Cumbum, natively spelt as Kambham, (Note: Cumbum is the anglicized spelling used in British English, and kaṁbhaṁ is the romanized spelling from Telugu script used in Indian English.) is a census town in Markapuram district of the Indian state of Andhra Pradesh. It is the headquarters of Cumbum mandal in Markapur revenue division. It was a part of Kurnool district before it was merged into Prakasam district. It is now part of Markapuram district.

== Cumbum Lake ==
Cumbum Lake, also known as Gundlakamma Lake, was built on the Gundlakamma rivulet upon the Nallamala hills. It is one of the oldest man-made lakes in Asia. The anicut was built by the Vijayanagar Princess Varadharajamma (also known as Ruchidevi), wife of Sri Krishna Devaraya. She was also the daughter of Gajapatis of Odisha. The lake is about 7 km long and about 3.5 km wide. According to the Imperial Gazette of India, at the turn of the 20th century, the dam was 57 feet (17 m) tall, and the drainage area was 430 square miles (1,100 km^{2}). At present the lake has an effective storage capacity of 3.38 tmc ft. The directly irrigated land is about 10,300 acres (42 km^{2}) in all. It is the second largest irrigation tank in Asia. Cumbum Lake is accessible both by the Guntur-Nandyal railway line and from Ongole by road.

== History ==
There are inscriptions at Cumbum and Bestavaripeta, one from 1706
, and another from 1729. The first refers to the death of the sheriff Khaja Muhammad, who was the Qiladar of Cumbum fort during the reign of Aurangazeb. The second refers to Muhammad Sahib, son of Muhammad Khayum of Tab and governor of Cumbum during the reign of Muhammad Shah. It also states that Muhammad Sahib had a mosque constructed at Cumbum during his governorship. These inscriptions prove that this district, like other districts in the Qutub Shahi Kingdom, was once under the Mughal rule. It was formed as part of the Golkonda province, one of the six provinces into which the Deccan Suba was sub-divided.

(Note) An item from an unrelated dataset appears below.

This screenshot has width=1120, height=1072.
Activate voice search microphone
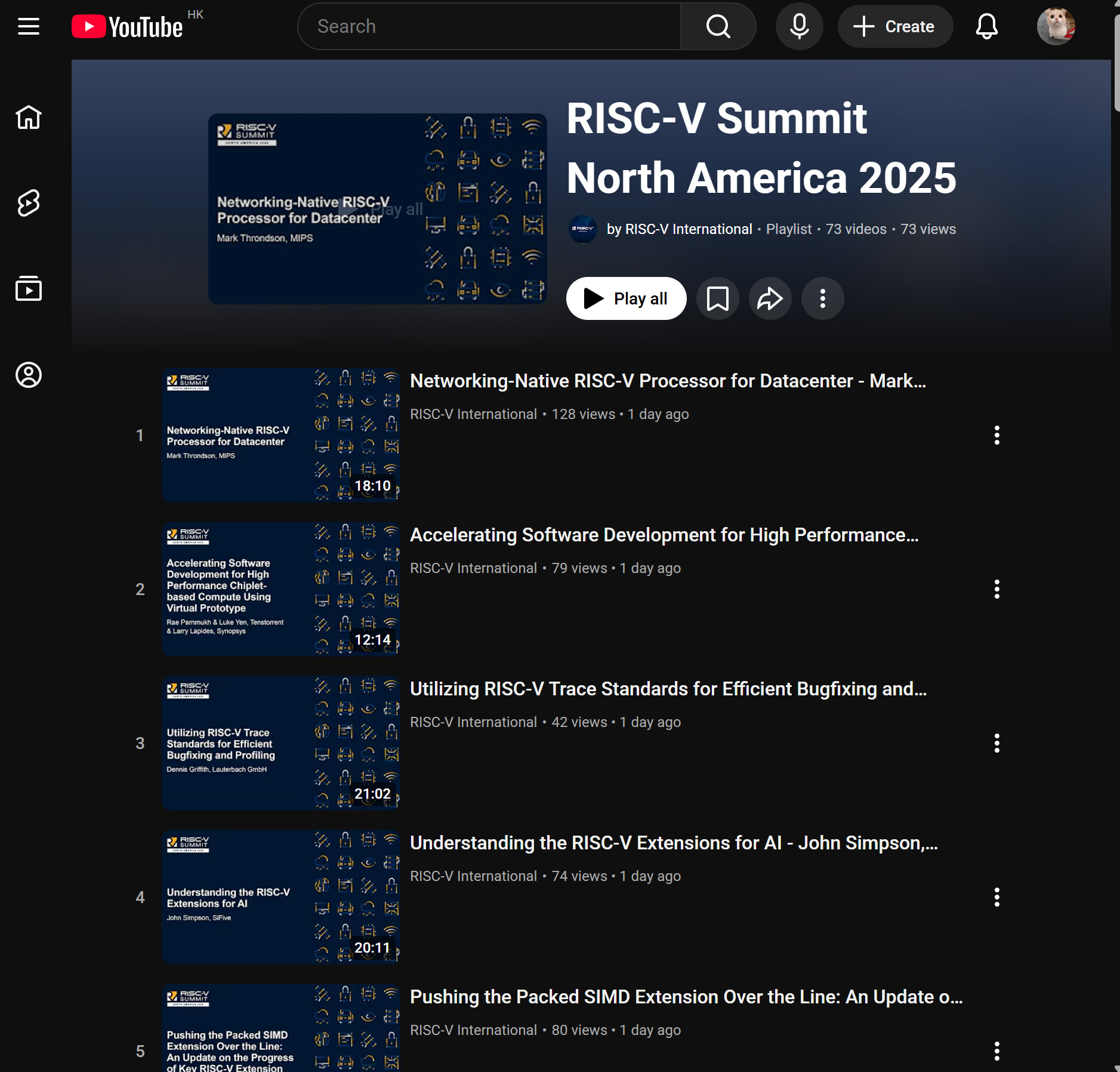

During the British rule, Cumbum tehsil was a municipality of Kurnool district; as such, it had a regimental garrison and a collectorate.
On 10 June 1846, Uyyalawada Narasimha Reddy raided the treasury at Cumbum, and started rebellion against the British.

== Geography ==
Cumbum is located at . It has an average elevation of 184 metres (606 ft).

== Transport ==
Cumbum railway station provides rail connectivity and is a D-category railway station in the Guntur railway division of the South Central Railway zone. State highways, roads, and the Guntur–Guntakal railway line pass through the town.

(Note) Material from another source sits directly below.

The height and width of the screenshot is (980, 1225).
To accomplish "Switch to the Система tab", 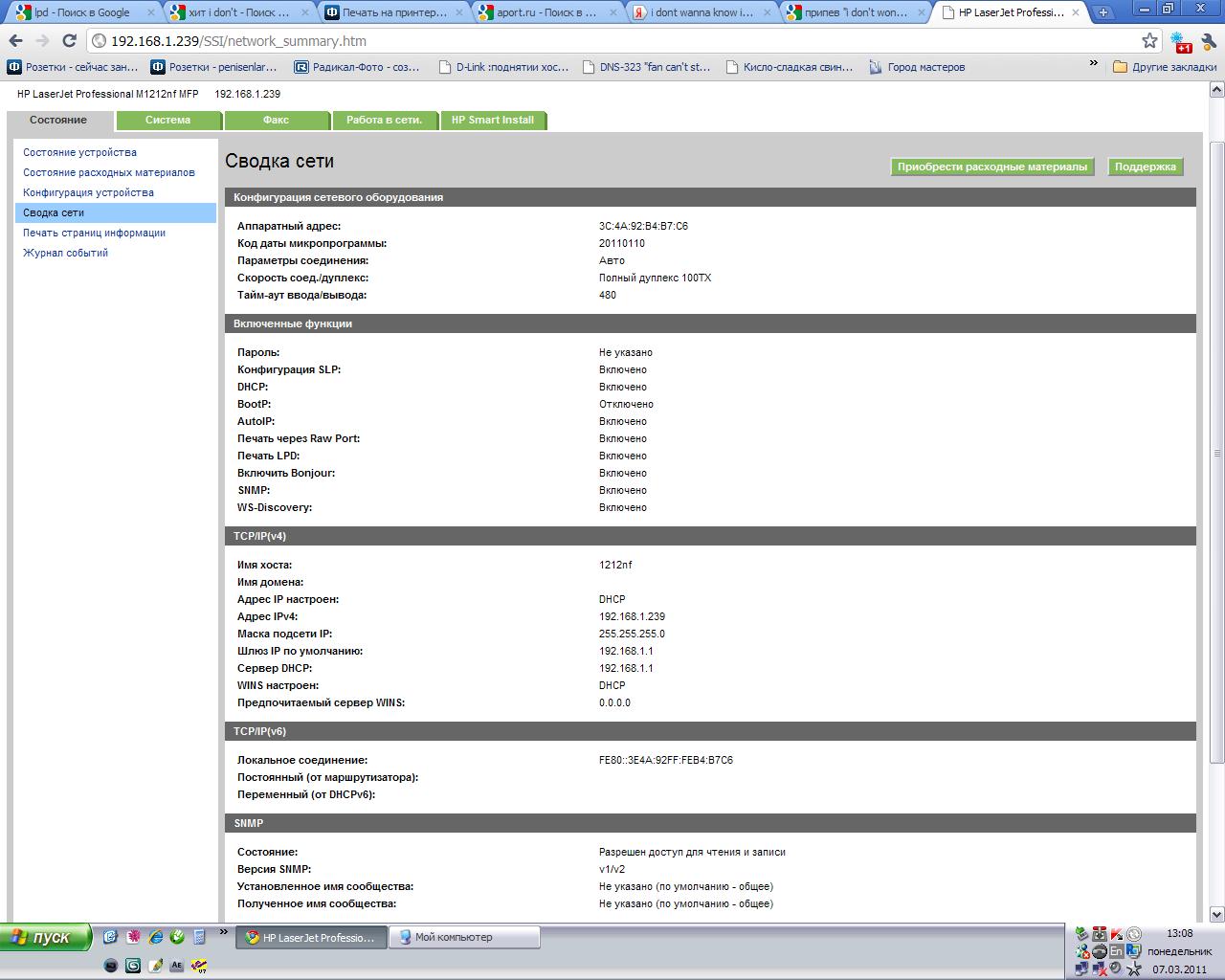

== International recognition by UNESCO ==
The Cumbum Tank was made a World Heritage Irrigation Structure (WHIS) in 2020 by UNESCO.

== Politics ==

The town was an assembly constituency in Andhra Pradesh until 2009. Anna Venkata Rambabu won the 2019 assembly elections when the Cumbum constituency was reorganized and merged with the Giddalur constituency.

== Education ==
The primary and secondary school education is provided by the government's School Education Department. The languages of instruction followed by different schools are English and Telugu.